**Task item:**
Reproduce the records. Keep every word exact and include no images.

**Data for the task:**
......
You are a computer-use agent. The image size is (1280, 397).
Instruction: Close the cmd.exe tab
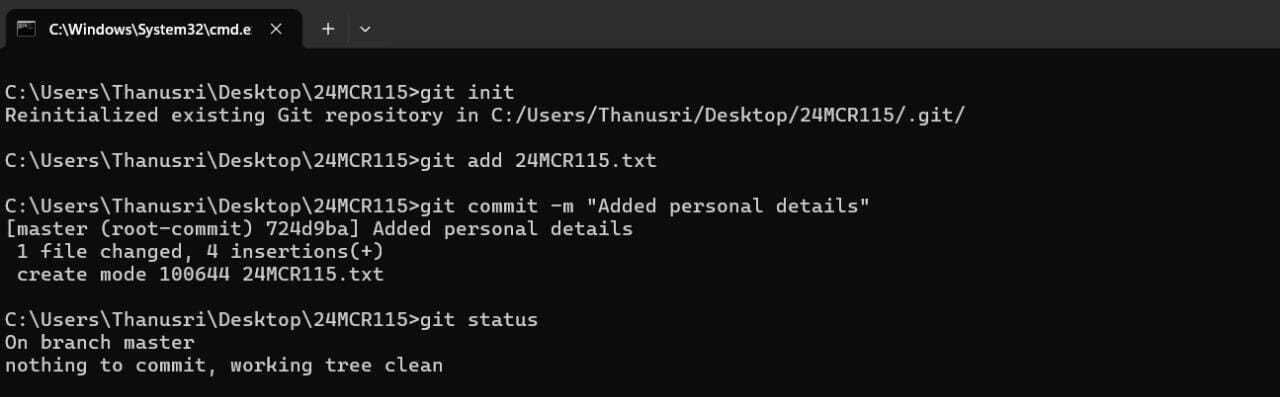[276, 29]
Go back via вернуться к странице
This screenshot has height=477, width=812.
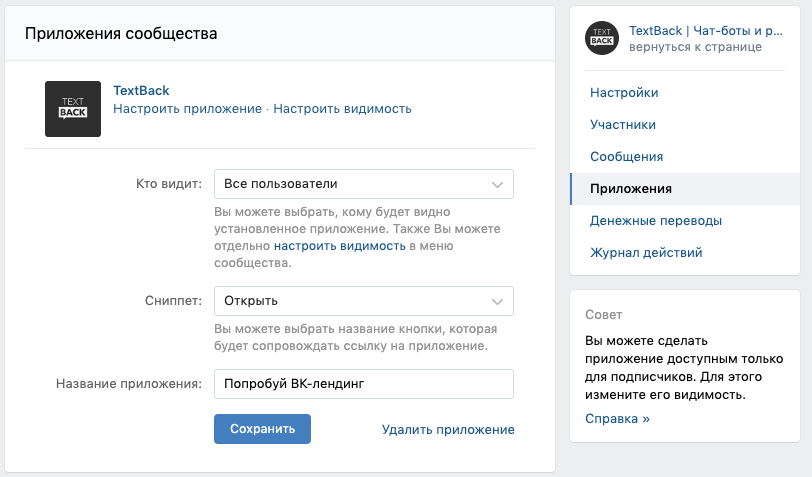point(695,47)
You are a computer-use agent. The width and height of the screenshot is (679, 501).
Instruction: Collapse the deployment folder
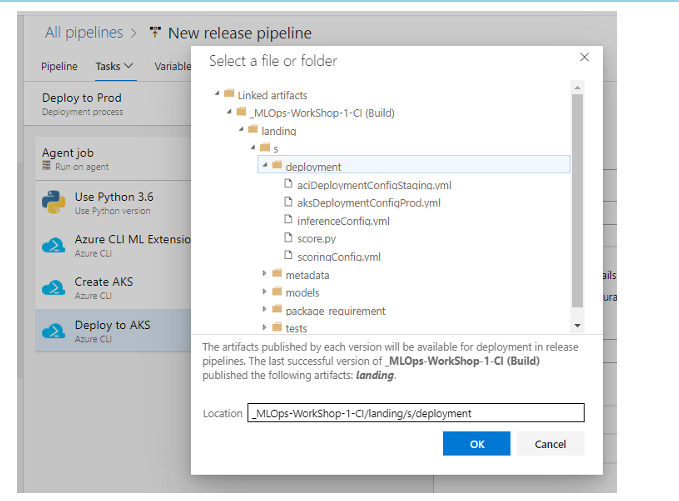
......
**Answer area:**
You are a computer-use agent. The image size is (1280, 397).
Instruction: Close the cmd.exe tab
[276, 29]
Go back via вернуться к странице
This screenshot has height=477, width=812.
point(695,47)
You are a computer-use agent. The width and height of the screenshot is (679, 501).
Instruction: Collapse the deployment folder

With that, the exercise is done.